うんちを克服した父

母が誤嚥性肺炎で緊急入院してから、2ヶ月と少し。搬送が早かったこともあり、肺炎は順調に回復し、リハビリ転院を含めちょうど2ヶ月で自宅退院した。

退院にあたって、父と私が自宅受け入れ可能な条件としていたのは、母が自分でポータブルトイレに行けること。なぜかというと、父がうんちのついたオムツは交換できないから。その理由は、臭いに耐えられないから。

「なんでやねん、自分かてうんこするやろが!」

と思わず言いたくなったが、とどまった(いや、言ったかも知れないが)。

嗅覚の敏感さは人それぞれ。私より父の方が何十倍と敏感なのかもしれない(でも、自分の便はどう評価しているのか?)

また私は仕事柄、入院病棟の糞尿の臭いに慣れているということもある(初めて病棟に行ったときは、わーこれは…と思ったのは確か)。

まぁ、オムツ交換はかなり身体の負担もあるし、腰が悪い父に無理もさせられないので、仕方がないなとも思う。

ただ、父のうんちに対する反応はちょっと異常なように私には感じられていた。

母がポータブルトイレにうんちをした時には、ポータブルのうんちを秒の速さで捨て、母の部屋の窓及び玄関のドアを開け放ち、冬にも関わらず扇風機を廊下で「強」で回す。
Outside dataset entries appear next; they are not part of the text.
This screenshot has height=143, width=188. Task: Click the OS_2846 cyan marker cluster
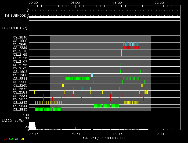point(131,44)
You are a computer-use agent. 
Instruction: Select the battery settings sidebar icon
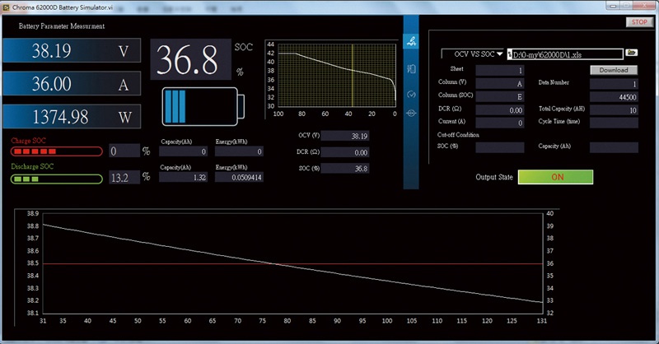412,68
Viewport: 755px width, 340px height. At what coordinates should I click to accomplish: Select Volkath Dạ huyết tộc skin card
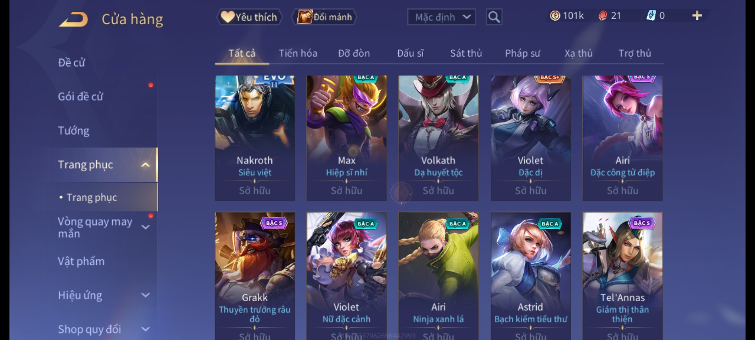439,138
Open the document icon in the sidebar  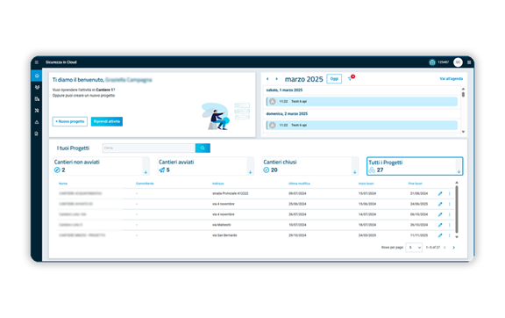coord(37,134)
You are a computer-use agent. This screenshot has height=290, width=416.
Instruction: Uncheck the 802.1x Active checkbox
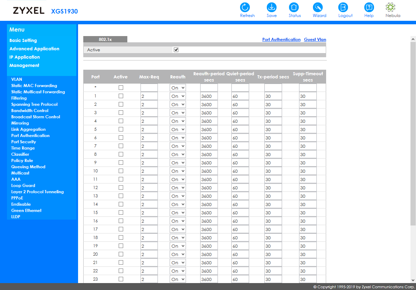[x=176, y=50]
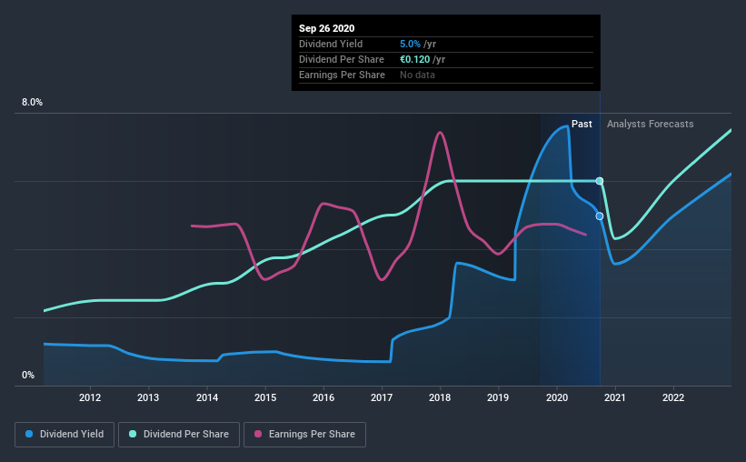Click the 5.0% dividend yield value in tooltip
This screenshot has width=746, height=462.
[410, 44]
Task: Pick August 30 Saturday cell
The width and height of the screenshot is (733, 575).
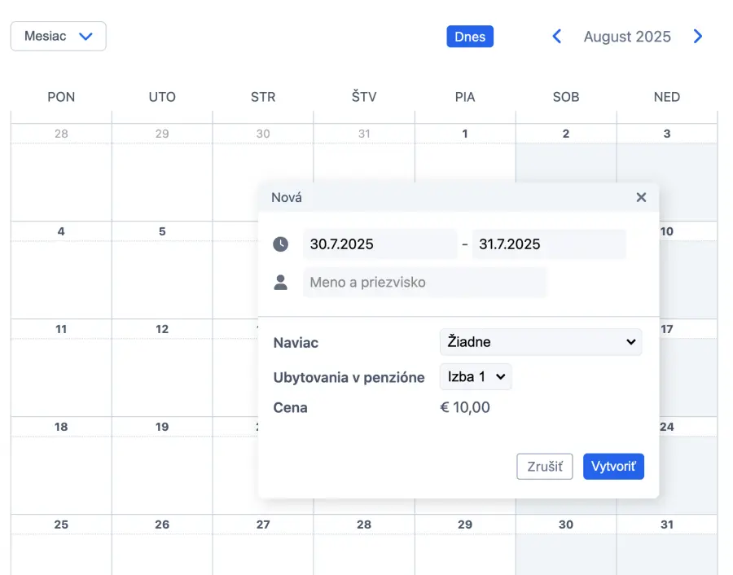Action: 566,550

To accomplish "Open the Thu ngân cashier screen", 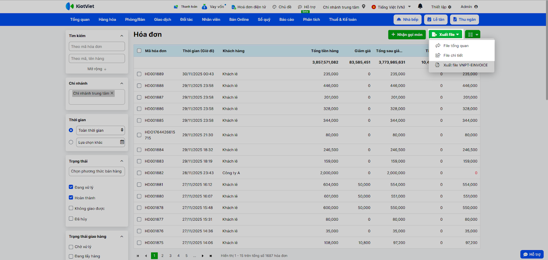I will click(x=464, y=20).
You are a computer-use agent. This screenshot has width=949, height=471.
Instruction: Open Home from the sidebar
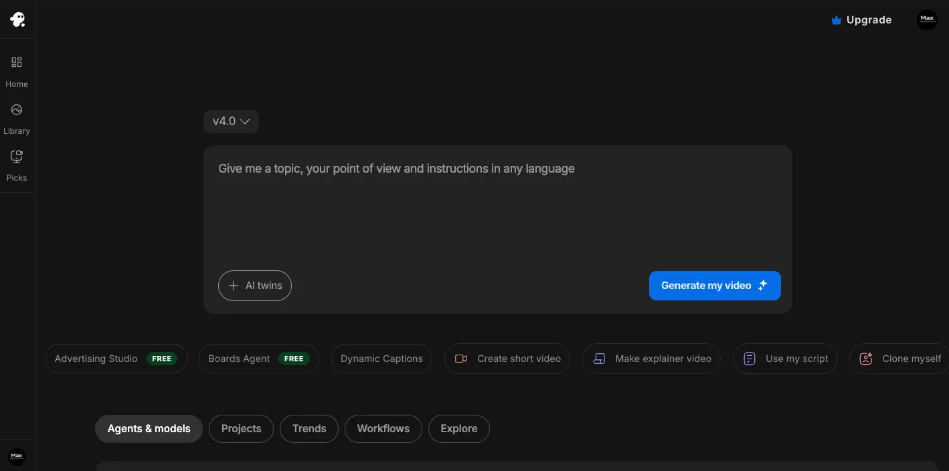(x=17, y=71)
ファブリーズを、もう物(ぶつ)はなくなったポータブル便器に思いっきりふりかけるという徹底ぶり。

母も若干ぼけてきているので、素知らぬ顔をしてその中で寝ていたが、意識がはっきりとしていたら、自尊心はかなり傷つくのではないかと思われた。

臭いなんて、臭いを発する物(ぶつ)がなくなれば、自然に消えていくやんと私なんかは思うけれど、父はまるで見えない敵と戦っているような反応だった。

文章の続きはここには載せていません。